- [The exercise]:
Render every line of the rows below as a Markdown table with the columns Number and Text, numbering the lines in order and leaving out blank ones.

- [Material shown]:
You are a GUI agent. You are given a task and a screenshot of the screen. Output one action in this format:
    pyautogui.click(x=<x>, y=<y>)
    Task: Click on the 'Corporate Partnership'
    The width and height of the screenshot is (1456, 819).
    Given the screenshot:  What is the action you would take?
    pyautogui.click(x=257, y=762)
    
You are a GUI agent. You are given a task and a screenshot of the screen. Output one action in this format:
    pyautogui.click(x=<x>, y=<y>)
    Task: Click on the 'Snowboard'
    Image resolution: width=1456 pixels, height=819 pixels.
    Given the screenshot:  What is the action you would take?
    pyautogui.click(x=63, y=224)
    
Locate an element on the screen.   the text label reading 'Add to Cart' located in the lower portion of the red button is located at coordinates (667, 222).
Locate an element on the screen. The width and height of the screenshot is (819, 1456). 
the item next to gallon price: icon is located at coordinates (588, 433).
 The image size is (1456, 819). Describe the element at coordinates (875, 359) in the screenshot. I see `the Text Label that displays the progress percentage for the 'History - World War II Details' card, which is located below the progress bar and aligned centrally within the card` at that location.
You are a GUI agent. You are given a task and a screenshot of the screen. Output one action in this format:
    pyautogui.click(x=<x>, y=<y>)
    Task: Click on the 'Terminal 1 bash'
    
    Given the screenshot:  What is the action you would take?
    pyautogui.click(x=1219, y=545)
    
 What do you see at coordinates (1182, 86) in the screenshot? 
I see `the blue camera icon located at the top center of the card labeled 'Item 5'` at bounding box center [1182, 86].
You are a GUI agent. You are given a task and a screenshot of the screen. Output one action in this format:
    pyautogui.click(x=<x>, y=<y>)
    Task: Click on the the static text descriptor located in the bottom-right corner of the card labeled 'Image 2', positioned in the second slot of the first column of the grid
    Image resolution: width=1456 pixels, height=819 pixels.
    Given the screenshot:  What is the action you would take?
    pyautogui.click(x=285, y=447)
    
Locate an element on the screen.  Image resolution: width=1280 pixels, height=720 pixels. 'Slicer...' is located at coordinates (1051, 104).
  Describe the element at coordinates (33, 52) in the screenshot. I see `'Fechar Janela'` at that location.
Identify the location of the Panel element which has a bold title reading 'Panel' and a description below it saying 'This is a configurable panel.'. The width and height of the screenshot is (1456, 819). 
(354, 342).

- [Complete output]:
| Number | Text |
|---|---|
| 1 | You are a GUI agent. You are given a task and a screenshot of the screen. Output one action in this format: |
| 2 |     pyautogui.click(x=<x>, y=<y>) |
| 3 |     Task: Click on the 'Corporate Partnership' |
| 4 |     The width and height of the screenshot is (1456, 819). |
| 5 |     Given the screenshot:  What is the action you would take? |
| 6 |     pyautogui.click(x=257, y=762) |
| 7 | You are a GUI agent. You are given a task and a screenshot of the screen. Output one action in this format: |
| 8 |     pyautogui.click(x=<x>, y=<y>) |
| 9 |     Task: Click on the 'Snowboard' |
| 10 |     Image resolution: width=1456 pixels, height=819 pixels. |
| 11 |     Given the screenshot:  What is the action you would take? |
| 12 |     pyautogui.click(x=63, y=224) |
| 13 | Locate an element on the screen.   the text label reading 'Add to Cart' located in the lower portion of the red button is located at coordinates (667, 222). |
| 14 | Locate an element on the screen. The width and height of the screenshot is (819, 1456).  |
| 15 | the item next to gallon price: icon is located at coordinates (588, 433). |
| 16 |  The image size is (1456, 819). Describe the element at coordinates (875, 359) in the screenshot. I see `the Text Label that displays the progress percentage for the 'History - World War II Details' card, which is located below the progress bar and aligned centrally within the card` at that location. |
| 17 | You are a GUI agent. You are given a task and a screenshot of the screen. Output one action in this format: |
| 18 |     pyautogui.click(x=<x>, y=<y>) |
| 19 |     Task: Click on the 'Terminal 1 bash' |
| 20 |     Given the screenshot:  What is the action you would take? |
| 21 |     pyautogui.click(x=1219, y=545) |
| 22 |  What do you see at coordinates (1182, 86) in the screenshot?  |
| 23 | I see `the blue camera icon located at the top center of the card labeled 'Item 5'` at bounding box center [1182, 86]. |
| 24 | You are a GUI agent. You are given a task and a screenshot of the screen. Output one action in this format: |
| 25 |     pyautogui.click(x=<x>, y=<y>) |
| 26 |     Task: Click on the the static text descriptor located in the bottom-right corner of the card labeled 'Image 2', positioned in the second slot of the first column of the grid |
| 27 |     Image resolution: width=1456 pixels, height=819 pixels. |
| 28 |     Given the screenshot:  What is the action you would take? |
| 29 |     pyautogui.click(x=285, y=447) |
| 30 | Locate an element on the screen.  Image resolution: width=1280 pixels, height=720 pixels. 'Slicer...' is located at coordinates (1051, 104). |
| 31 |   Describe the element at coordinates (33, 52) in the screenshot. I see `'Fechar Janela'` at that location. |
| 32 | Identify the location of the Panel element which has a bold title reading 'Panel' and a description below it saying 'This is a configurable panel.'. The width and height of the screenshot is (1456, 819).  |
| 33 | (354, 342). |